» YOUR INSTRUCTIONS: Select each line of the material that contains the word "width" and copy those lines out.

» DATA FOR THIS TASK:
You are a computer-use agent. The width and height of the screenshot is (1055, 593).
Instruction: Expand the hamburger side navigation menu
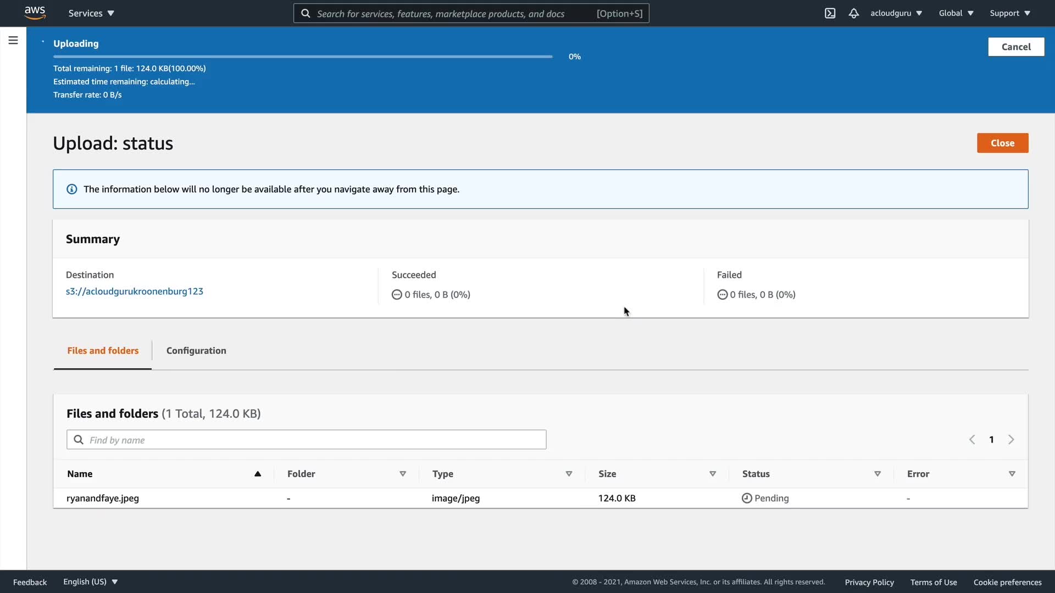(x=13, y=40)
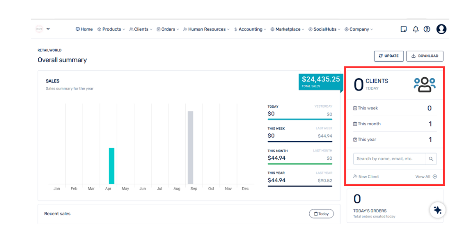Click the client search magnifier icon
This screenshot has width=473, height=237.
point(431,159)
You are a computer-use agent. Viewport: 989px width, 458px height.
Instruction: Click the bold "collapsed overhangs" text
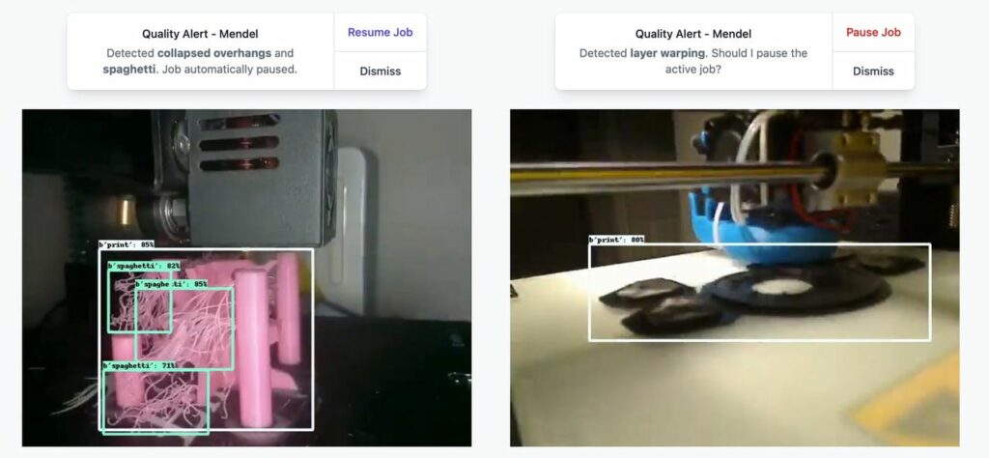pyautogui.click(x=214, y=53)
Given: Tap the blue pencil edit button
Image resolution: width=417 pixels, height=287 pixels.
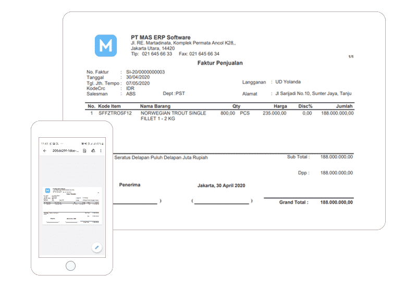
---
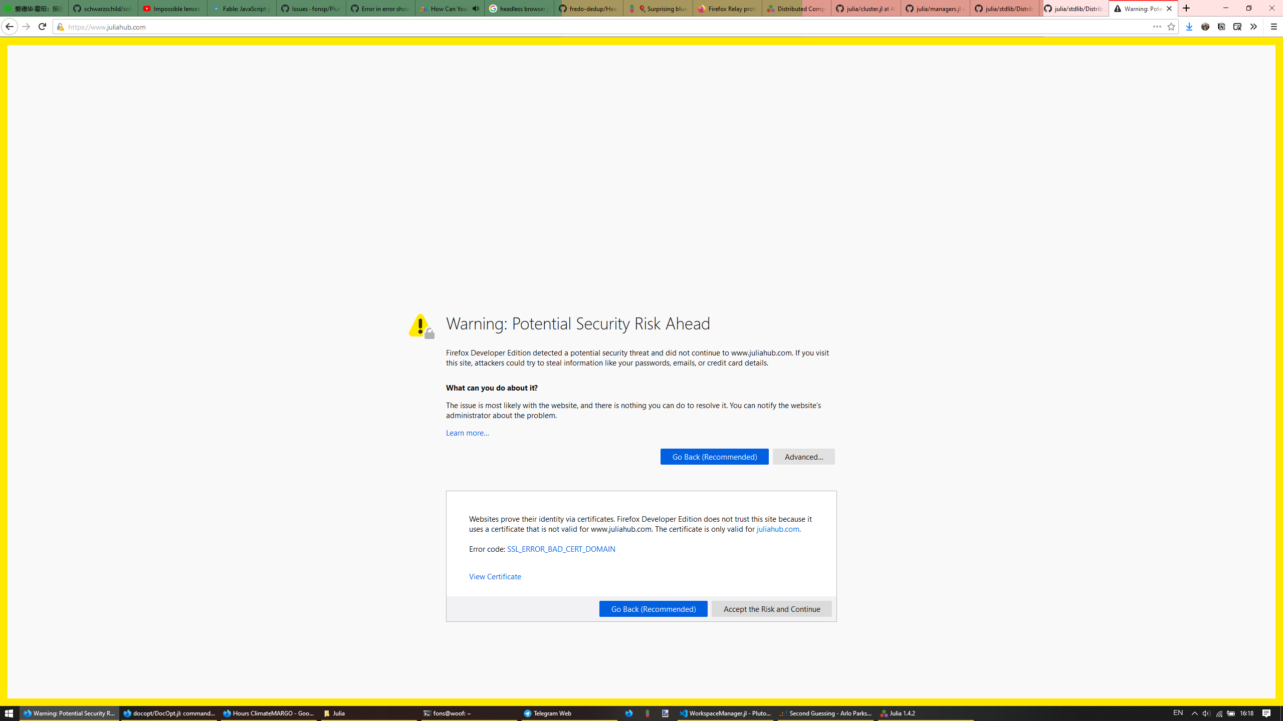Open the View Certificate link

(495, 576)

» THE ANSWER:
You are a computer-use agent. The width and height of the screenshot is (1055, 593).
This screenshot has width=473, height=237.
You are a computer-use agent. Viewport: 989px width, 458px height.
Image resolution: width=417 pixels, height=287 pixels.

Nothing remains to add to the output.